ACTIVITY — Whatever appears in the records should be given again exactly, down to the last mark.

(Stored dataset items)
== Segment start ==

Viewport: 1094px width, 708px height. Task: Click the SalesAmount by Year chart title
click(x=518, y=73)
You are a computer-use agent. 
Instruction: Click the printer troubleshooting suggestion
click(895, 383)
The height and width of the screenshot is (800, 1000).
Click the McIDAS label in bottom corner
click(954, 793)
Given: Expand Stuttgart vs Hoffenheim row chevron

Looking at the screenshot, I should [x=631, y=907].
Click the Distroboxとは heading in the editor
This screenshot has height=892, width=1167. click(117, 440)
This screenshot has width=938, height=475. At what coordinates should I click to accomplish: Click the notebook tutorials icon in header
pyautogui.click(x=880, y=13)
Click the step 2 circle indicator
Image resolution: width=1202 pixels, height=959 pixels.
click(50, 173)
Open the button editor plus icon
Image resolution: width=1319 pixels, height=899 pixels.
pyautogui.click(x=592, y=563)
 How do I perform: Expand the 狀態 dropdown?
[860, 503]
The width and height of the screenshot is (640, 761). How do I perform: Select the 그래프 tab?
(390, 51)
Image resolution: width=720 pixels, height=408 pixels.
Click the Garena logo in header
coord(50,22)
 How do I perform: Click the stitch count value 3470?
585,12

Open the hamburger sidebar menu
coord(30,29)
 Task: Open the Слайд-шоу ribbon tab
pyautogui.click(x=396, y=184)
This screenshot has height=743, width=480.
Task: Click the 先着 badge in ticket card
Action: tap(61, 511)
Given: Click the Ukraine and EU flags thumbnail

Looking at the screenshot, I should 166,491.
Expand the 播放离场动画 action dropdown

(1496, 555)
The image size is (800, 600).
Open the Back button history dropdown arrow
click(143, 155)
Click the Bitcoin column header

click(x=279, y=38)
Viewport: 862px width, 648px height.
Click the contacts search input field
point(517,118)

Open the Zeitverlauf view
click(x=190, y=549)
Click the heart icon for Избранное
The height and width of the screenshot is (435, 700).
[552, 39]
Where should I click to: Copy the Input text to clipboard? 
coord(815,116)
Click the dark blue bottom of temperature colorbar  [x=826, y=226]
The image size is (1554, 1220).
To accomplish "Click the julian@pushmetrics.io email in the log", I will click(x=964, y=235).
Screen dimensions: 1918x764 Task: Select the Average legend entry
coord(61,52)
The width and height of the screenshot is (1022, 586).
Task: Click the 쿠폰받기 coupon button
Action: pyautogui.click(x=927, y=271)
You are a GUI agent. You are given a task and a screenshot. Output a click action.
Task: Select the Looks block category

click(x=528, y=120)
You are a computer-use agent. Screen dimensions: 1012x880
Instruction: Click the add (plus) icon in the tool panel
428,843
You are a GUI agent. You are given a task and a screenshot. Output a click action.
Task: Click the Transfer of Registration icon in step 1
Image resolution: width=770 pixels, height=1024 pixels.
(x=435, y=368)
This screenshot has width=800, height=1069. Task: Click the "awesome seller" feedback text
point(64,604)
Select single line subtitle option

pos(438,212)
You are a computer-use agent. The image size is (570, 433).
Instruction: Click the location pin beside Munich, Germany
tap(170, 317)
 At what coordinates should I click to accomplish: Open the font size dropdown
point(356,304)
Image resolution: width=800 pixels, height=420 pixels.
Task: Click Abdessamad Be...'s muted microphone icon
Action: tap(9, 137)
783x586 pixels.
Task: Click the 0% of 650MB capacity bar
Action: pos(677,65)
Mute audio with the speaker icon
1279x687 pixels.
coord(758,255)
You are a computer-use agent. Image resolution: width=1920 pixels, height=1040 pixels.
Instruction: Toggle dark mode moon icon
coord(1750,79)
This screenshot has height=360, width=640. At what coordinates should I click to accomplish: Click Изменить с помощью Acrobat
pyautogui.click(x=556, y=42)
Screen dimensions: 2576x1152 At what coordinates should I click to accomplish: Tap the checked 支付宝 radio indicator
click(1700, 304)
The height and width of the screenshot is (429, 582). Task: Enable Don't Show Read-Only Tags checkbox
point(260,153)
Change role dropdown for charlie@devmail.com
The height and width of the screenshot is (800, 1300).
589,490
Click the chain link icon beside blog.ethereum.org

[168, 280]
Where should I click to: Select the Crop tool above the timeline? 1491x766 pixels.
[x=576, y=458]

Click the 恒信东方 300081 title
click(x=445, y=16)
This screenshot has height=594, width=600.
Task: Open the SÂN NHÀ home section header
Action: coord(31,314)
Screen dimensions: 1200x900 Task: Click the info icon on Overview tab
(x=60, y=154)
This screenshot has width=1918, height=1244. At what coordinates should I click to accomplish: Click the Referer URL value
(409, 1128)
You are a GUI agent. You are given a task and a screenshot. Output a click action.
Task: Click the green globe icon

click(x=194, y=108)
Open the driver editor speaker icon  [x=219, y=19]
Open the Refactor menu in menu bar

== Segment end ==

SOLUTION —
Viewport: 1094px width, 708px height. Task: Click the SalesAmount by Year chart title
click(x=518, y=73)
You are a computer-use agent. 
Instruction: Click the printer troubleshooting suggestion
click(895, 383)
The height and width of the screenshot is (800, 1000).
Click the McIDAS label in bottom corner
click(954, 793)
Given: Expand Stuttgart vs Hoffenheim row chevron

Looking at the screenshot, I should [x=631, y=907].
Click the Distroboxとは heading in the editor
This screenshot has height=892, width=1167. click(117, 440)
This screenshot has width=938, height=475. At what coordinates should I click to accomplish: Click the notebook tutorials icon in header
pyautogui.click(x=880, y=13)
Click the step 2 circle indicator
Image resolution: width=1202 pixels, height=959 pixels.
click(50, 173)
Open the button editor plus icon
Image resolution: width=1319 pixels, height=899 pixels.
pyautogui.click(x=592, y=563)
 How do I perform: Expand the 狀態 dropdown?
[860, 503]
The width and height of the screenshot is (640, 761). How do I perform: Select the 그래프 tab?
(390, 51)
Image resolution: width=720 pixels, height=408 pixels.
Click the Garena logo in header
coord(50,22)
 How do I perform: Click the stitch count value 3470?
585,12

Open the hamburger sidebar menu
coord(30,29)
 Task: Open the Слайд-шоу ribbon tab
pyautogui.click(x=396, y=184)
This screenshot has height=743, width=480.
Task: Click the 先着 badge in ticket card
Action: tap(61, 511)
Given: Click the Ukraine and EU flags thumbnail

Looking at the screenshot, I should 166,491.
Expand the 播放离场动画 action dropdown

(1496, 555)
The image size is (800, 600).
Open the Back button history dropdown arrow
click(143, 155)
Click the Bitcoin column header

click(x=279, y=38)
Viewport: 862px width, 648px height.
Click the contacts search input field
point(517,118)

Open the Zeitverlauf view
click(x=190, y=549)
Click the heart icon for Избранное
The height and width of the screenshot is (435, 700).
[552, 39]
Where should I click to: Copy the Input text to clipboard? 
coord(815,116)
Click the dark blue bottom of temperature colorbar  [x=826, y=226]
The image size is (1554, 1220).
To accomplish "Click the julian@pushmetrics.io email in the log", I will click(x=964, y=235).
Screen dimensions: 1918x764 Task: Select the Average legend entry
coord(61,52)
The width and height of the screenshot is (1022, 586).
Task: Click the 쿠폰받기 coupon button
Action: pyautogui.click(x=927, y=271)
You are a GUI agent. You are given a task and a screenshot. Output a click action.
Task: Select the Looks block category

click(x=528, y=120)
You are a computer-use agent. Screen dimensions: 1012x880
Instruction: Click the add (plus) icon in the tool panel
428,843
You are a GUI agent. You are given a task and a screenshot. Output a click action.
Task: Click the Transfer of Registration icon in step 1
Image resolution: width=770 pixels, height=1024 pixels.
(x=435, y=368)
This screenshot has width=800, height=1069. Task: Click the "awesome seller" feedback text
point(64,604)
Select single line subtitle option

pos(438,212)
You are a computer-use agent. The image size is (570, 433).
Instruction: Click the location pin beside Munich, Germany
tap(170, 317)
 At what coordinates should I click to accomplish: Open the font size dropdown
point(356,304)
Image resolution: width=800 pixels, height=420 pixels.
Task: Click Abdessamad Be...'s muted microphone icon
Action: tap(9, 137)
783x586 pixels.
Task: Click the 0% of 650MB capacity bar
Action: pos(677,65)
Mute audio with the speaker icon
1279x687 pixels.
coord(758,255)
You are a computer-use agent. Image resolution: width=1920 pixels, height=1040 pixels.
Instruction: Toggle dark mode moon icon
coord(1750,79)
This screenshot has height=360, width=640. At what coordinates should I click to accomplish: Click Изменить с помощью Acrobat
pyautogui.click(x=556, y=42)
Screen dimensions: 2576x1152 At what coordinates should I click to accomplish: Tap the checked 支付宝 radio indicator
click(1700, 304)
The height and width of the screenshot is (429, 582). Task: Enable Don't Show Read-Only Tags checkbox
point(260,153)
Change role dropdown for charlie@devmail.com
The height and width of the screenshot is (800, 1300).
589,490
Click the chain link icon beside blog.ethereum.org

[168, 280]
Where should I click to: Select the Crop tool above the timeline? 1491x766 pixels.
[x=576, y=458]

Click the 恒信东方 300081 title
click(x=445, y=16)
This screenshot has height=594, width=600.
Task: Open the SÂN NHÀ home section header
Action: coord(31,314)
Screen dimensions: 1200x900 Task: Click the info icon on Overview tab
(x=60, y=154)
This screenshot has width=1918, height=1244. At what coordinates should I click to accomplish: Click the Referer URL value
(409, 1128)
You are a GUI agent. You are given a task and a screenshot. Output a click action.
Task: Click the green globe icon

click(x=194, y=108)
Open the driver editor speaker icon  [x=219, y=19]
Open the Refactor menu in menu bar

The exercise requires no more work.